━━ SOURCE MATERIAL

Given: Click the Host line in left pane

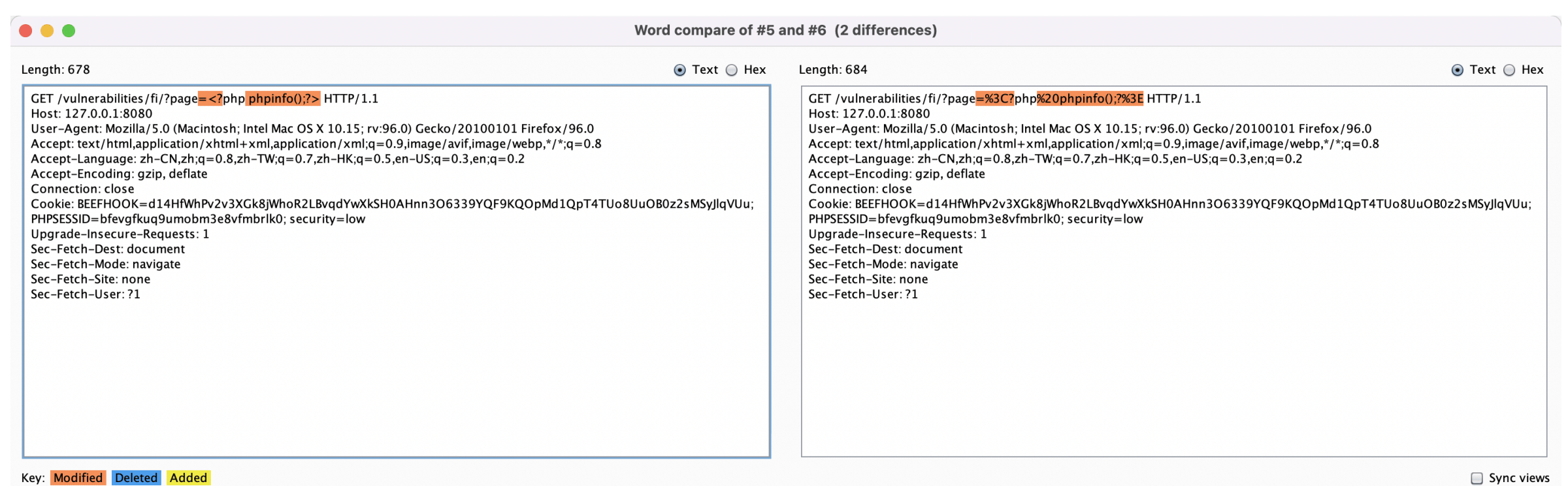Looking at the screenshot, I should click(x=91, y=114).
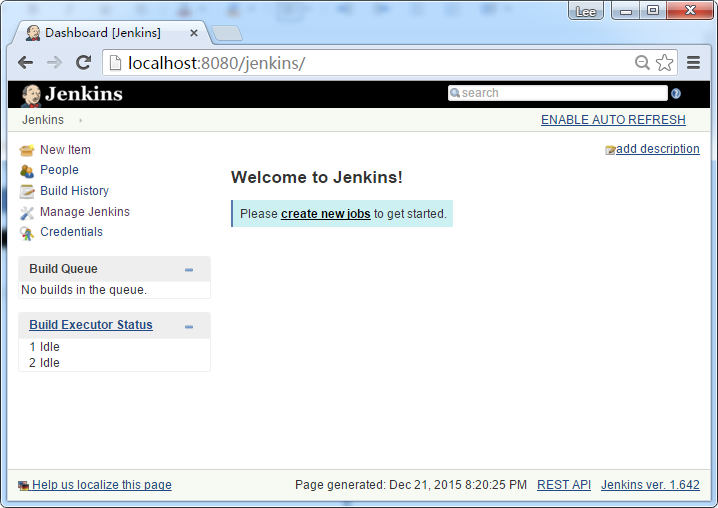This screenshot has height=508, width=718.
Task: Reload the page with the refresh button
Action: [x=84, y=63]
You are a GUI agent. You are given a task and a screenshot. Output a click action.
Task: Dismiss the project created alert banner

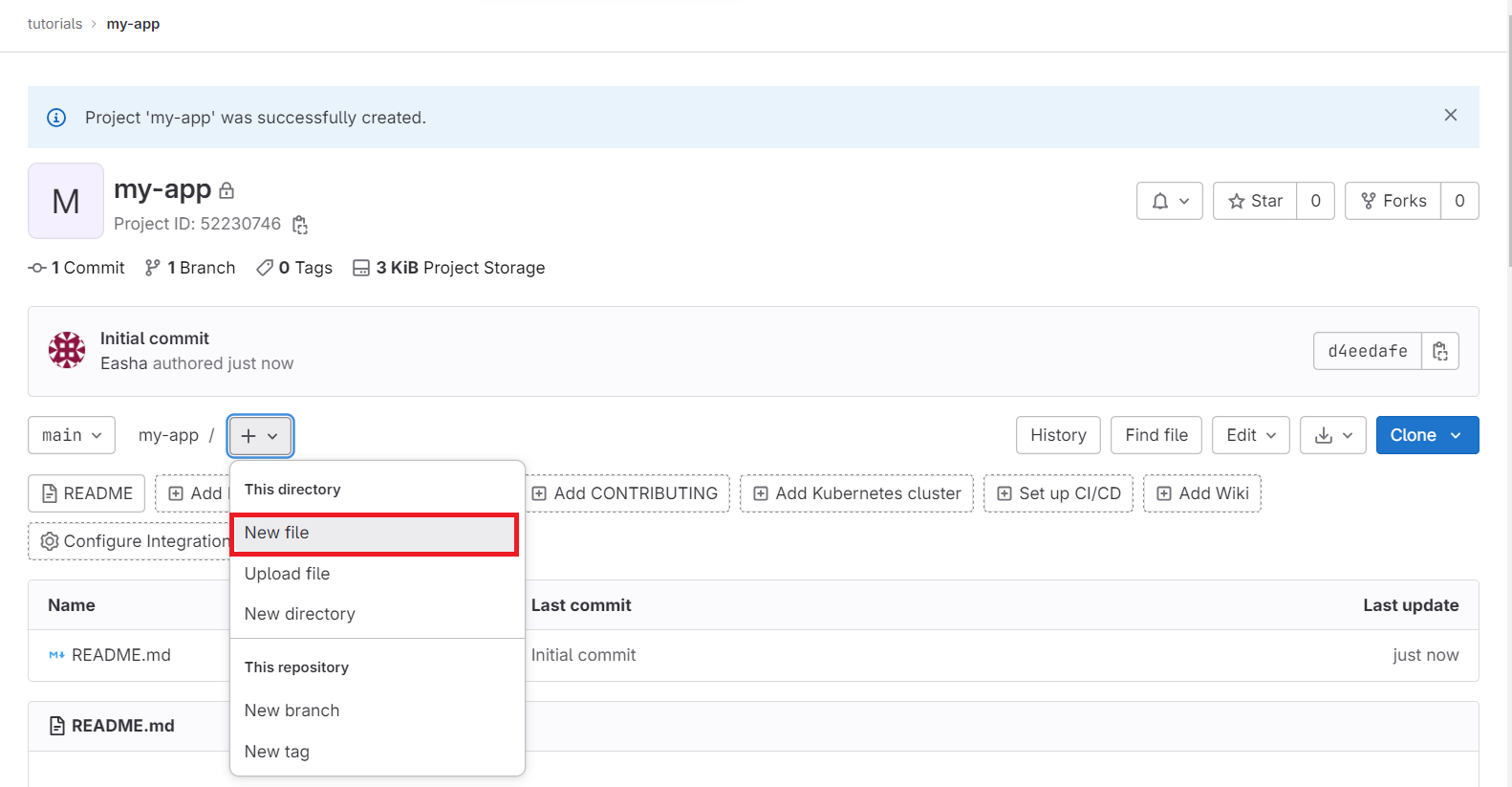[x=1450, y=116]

━━━━

→ **TASK PROMPT**:
Transcribe every line from the records above without alteration, and leave out the images.

→ **REPLY TO THE EXERCISE**:
Given: Click the Host line in left pane

Looking at the screenshot, I should click(x=91, y=114).
This screenshot has height=508, width=718.
Task: Reload the page with the refresh button
Action: [x=84, y=63]
You are a GUI agent. You are given a task and a screenshot. Output a click action.
Task: Dismiss the project created alert banner

[x=1450, y=116]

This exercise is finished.